How can you expect me to be a husband or to even know what the concept of husband is, if I wasn’t raised in a house to witness what a husband is? That’s what Manology is. It’s a manual to get in front of “manipulation”. It’s the biology of man. It’s for women and for men.
Men read this book and they hit me like “Yo, I thought the book was gone be like Steve Harvey’s book giving advice to women but my life changed!”.
AHH: It’s rare you get a Black male entertainer who becomes vulnerable with talking about relationships.
Tyrese: You can’t give advice if you don’t expose your own stuff. It’s one thing to just talk about it because you’re trying to be a shock jock, and it’s another thing to talk about the results of cleaning it up and doing it better.
A lot of people just write books because they want to tell all their business. I don’t want to tell all my business. I’m telling you about this so I don’t seem like just a dude at the pulpit giving you advice, but yet I don’t know anything about it and I’m perfect.
AHH: What’s your role in the upcoming Thanksgiving film, Black Nativity?
Tyrese: Jennifer Hudson plays my baby momma, who I left when our child that we had was very young, played by Jacob Lattimore.
There’s layers that get peeled back that’s going to shock a lot of people. I’m going to scare the sh*t out of people in this movie. I don’t think anybody has ever seen me this dark. I went places I’ve never went as an actor.
I grew my beard out and just became a different person in this movie and it really messed a lot of people up. I’ve never been more inspired by a group of people I’ve worked with on a movie set.
AHH: What’s going on with TGT? It seems like you didn’t hold anything back on your first single, naming it “Sex Ain’t Never Felt Better”.
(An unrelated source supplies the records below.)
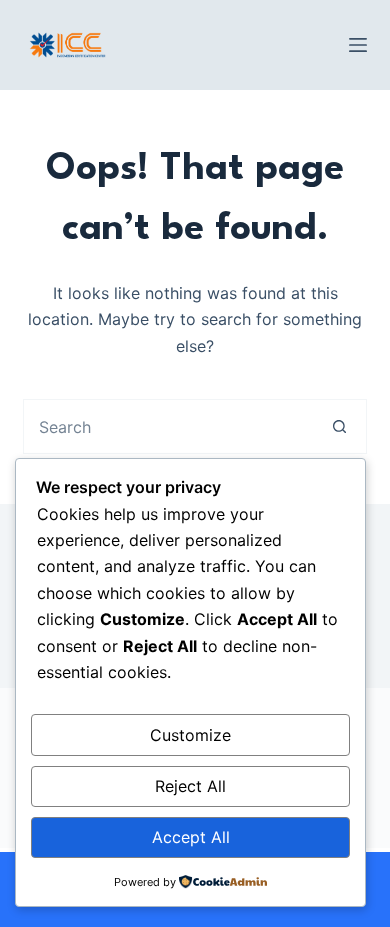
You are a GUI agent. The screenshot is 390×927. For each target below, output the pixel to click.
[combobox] (168, 426)
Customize (190, 735)
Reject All (190, 786)
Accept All (191, 837)
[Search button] (339, 426)
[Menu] (358, 45)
Tyrese: We’re grown. We are men that actually want women. Take it as you want. Me, Tank and Ginuwine have all been doing our thing for many years in this R&B arena. This concept of R&B Avengers, just like the movie, you’ve got people that love Iron Man, Captain America. It’s a beautiful thing to merge all of these energies and fanbases to create a real night of true R&B music.
AHH: What kind of responsibility do you feel as an entertainer, you have to inspire people to live healthier lifestyles?
Tyrese: No two situations are the same. If you are fat and nasty and you don’t like the way you look, do something about it. It’s simple.
When you take a shower and you put your fat, nasty body in the shower and by the time you get out, the mirrors are all steamed up so you don’t look at what you did to yourself. That may sound offensive or insensitive but ultimately, you are big as hell because you have earned that sh*t. You worked your a** off to eat everything in sight to get big as hell.
If you got a problem with the way you look, then you need to do something about it. Excuses sound best to the people that’s making them up.